Launched in in May 2001, Signature Bank generated $155.4 million net income for the 2018 third quarter, and now manages $45 billion in assets.
Also announced today, the The Signet Platform has been approved by the New York State Department of Financial Services, making it the first bank to receive regulatory permission to use blockchain in this capacity.
“New York continues to support and help advance innovation through sound state regulation,” said Department of Financial Services Superintendent Maria T. Vullo, in a statement. “And with products such as Signet, which provide lower-cost ways for businesses to efficiently make payments.”
While the service is free at the time of launch DePaulo said he wasn’t sharing plans for how they might monetize the service in the future.
The launch of Signet isn’t the first time the founder of little-known trueDigital Holdings made headlines. Prior to partnering with Signature Bank, trueDigital founder Sunil Hirani founded Digital Asset Holdings, which has raised $107 million venture capital, and is best known for winning the contract to help the Australian Securities Exchange (ASX) replatform its CHESS electronic book entry register for securities.
“The launch of Signet will address an obvious need that diverse ecosystems have for exchanging funds repeatedly with the same counterparty,” said Hirani, who faces touch competition in the space. Earlier this year Hirani filed a lawsuit that alleges 11 banks conspired to boycott his trueEX interest rate swaps platform.
In fact, Swift itself has also been exploring blockchain, though it deemed the technology not ready for the high volumes their workload requires. Other competition is also coming from Ripple, a venture-backed startup using its own proprietary distributed ledger similar to a permissioned version of ethereum.
While Ripple is designed to leverage the XRP cryptocurrency as a way to increase liquidity, DePaolo he isn’t interested in directly leveraging crypto any time soon. As is, the Signet platform is capable of handling “thousands of transactions per second,” according to a company representative, but can be scaled to accommodate “tens of thousands of transactions per second.”

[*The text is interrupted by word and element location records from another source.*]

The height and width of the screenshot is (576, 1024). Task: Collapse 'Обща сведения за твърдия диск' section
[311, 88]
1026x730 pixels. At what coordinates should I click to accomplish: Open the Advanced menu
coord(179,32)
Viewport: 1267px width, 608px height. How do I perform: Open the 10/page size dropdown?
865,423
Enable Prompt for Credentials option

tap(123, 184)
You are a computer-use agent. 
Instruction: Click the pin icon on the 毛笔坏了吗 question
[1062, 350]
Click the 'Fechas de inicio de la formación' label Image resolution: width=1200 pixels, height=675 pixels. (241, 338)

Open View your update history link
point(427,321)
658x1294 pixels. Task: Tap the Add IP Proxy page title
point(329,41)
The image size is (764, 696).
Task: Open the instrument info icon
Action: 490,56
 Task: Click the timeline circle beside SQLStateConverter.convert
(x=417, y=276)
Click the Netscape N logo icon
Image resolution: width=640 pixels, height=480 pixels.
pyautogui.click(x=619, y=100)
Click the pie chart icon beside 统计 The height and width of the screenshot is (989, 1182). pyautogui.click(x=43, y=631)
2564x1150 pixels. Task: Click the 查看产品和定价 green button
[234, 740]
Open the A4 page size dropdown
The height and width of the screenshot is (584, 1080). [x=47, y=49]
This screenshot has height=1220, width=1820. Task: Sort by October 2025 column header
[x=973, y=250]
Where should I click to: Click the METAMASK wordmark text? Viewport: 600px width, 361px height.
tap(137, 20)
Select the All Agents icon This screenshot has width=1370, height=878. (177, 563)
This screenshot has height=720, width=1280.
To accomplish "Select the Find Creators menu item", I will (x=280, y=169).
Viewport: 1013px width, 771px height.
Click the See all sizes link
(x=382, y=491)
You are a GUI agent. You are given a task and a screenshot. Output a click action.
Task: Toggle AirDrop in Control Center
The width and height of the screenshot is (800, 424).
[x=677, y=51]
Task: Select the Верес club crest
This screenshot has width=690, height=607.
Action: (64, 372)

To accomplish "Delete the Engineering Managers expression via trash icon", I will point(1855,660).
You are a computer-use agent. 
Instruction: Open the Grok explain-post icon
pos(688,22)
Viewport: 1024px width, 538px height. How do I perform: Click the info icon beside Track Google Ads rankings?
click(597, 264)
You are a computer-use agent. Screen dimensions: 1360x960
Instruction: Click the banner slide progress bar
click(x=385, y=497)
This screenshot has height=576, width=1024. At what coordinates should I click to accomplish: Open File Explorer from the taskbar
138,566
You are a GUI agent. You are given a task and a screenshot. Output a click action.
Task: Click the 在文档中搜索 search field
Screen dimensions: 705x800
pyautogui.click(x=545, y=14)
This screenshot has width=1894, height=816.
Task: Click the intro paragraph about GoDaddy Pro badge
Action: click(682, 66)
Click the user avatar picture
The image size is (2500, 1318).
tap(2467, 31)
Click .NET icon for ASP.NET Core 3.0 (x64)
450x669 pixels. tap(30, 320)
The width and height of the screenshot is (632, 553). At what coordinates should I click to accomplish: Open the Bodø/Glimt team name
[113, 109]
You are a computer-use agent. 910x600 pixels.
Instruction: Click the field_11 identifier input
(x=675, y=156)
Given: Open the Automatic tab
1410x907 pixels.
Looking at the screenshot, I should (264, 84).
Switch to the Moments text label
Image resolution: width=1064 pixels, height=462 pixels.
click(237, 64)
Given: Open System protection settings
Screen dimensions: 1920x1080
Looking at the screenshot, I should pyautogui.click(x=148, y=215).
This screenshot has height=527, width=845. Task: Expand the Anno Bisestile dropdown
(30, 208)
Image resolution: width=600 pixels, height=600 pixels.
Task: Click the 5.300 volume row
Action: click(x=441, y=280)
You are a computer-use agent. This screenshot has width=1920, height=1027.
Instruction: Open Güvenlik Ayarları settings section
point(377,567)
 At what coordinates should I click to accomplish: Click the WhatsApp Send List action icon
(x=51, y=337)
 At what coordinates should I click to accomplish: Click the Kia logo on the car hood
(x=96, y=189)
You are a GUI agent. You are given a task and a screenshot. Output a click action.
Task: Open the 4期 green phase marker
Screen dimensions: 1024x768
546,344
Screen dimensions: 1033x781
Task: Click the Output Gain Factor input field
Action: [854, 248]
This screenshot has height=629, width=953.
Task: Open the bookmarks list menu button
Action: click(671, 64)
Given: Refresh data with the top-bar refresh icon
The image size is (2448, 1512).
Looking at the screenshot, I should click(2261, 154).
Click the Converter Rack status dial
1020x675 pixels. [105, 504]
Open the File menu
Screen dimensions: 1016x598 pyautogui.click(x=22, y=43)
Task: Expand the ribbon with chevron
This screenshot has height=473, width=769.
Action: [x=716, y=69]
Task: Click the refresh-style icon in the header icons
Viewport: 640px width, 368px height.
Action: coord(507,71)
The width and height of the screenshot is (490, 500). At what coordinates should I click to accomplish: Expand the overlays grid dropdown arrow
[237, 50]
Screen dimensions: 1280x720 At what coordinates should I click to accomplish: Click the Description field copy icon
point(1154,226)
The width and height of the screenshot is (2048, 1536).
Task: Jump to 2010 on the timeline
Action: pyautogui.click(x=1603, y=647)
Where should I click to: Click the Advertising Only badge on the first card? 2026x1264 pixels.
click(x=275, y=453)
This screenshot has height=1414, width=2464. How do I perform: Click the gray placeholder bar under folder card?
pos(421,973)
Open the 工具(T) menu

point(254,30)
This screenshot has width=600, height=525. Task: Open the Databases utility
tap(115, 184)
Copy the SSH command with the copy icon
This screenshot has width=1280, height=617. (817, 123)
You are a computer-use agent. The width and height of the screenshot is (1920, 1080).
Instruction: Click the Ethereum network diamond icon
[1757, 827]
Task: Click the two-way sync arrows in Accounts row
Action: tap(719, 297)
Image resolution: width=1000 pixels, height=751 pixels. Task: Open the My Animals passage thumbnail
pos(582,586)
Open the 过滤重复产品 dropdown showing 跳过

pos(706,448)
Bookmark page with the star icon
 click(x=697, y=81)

Going forward, DePaolo believes that other banks will likely offer similar intra-bank payments solutions that streamline back and middle-office workflows, and eventually connect directly to each other.
“I believe that consolidation of financial institutions will be Swift,” said DePaolo. “I think that consolidation will occur because there will we a number of banks that say, we can’t do this, we don’t want to invest in it.”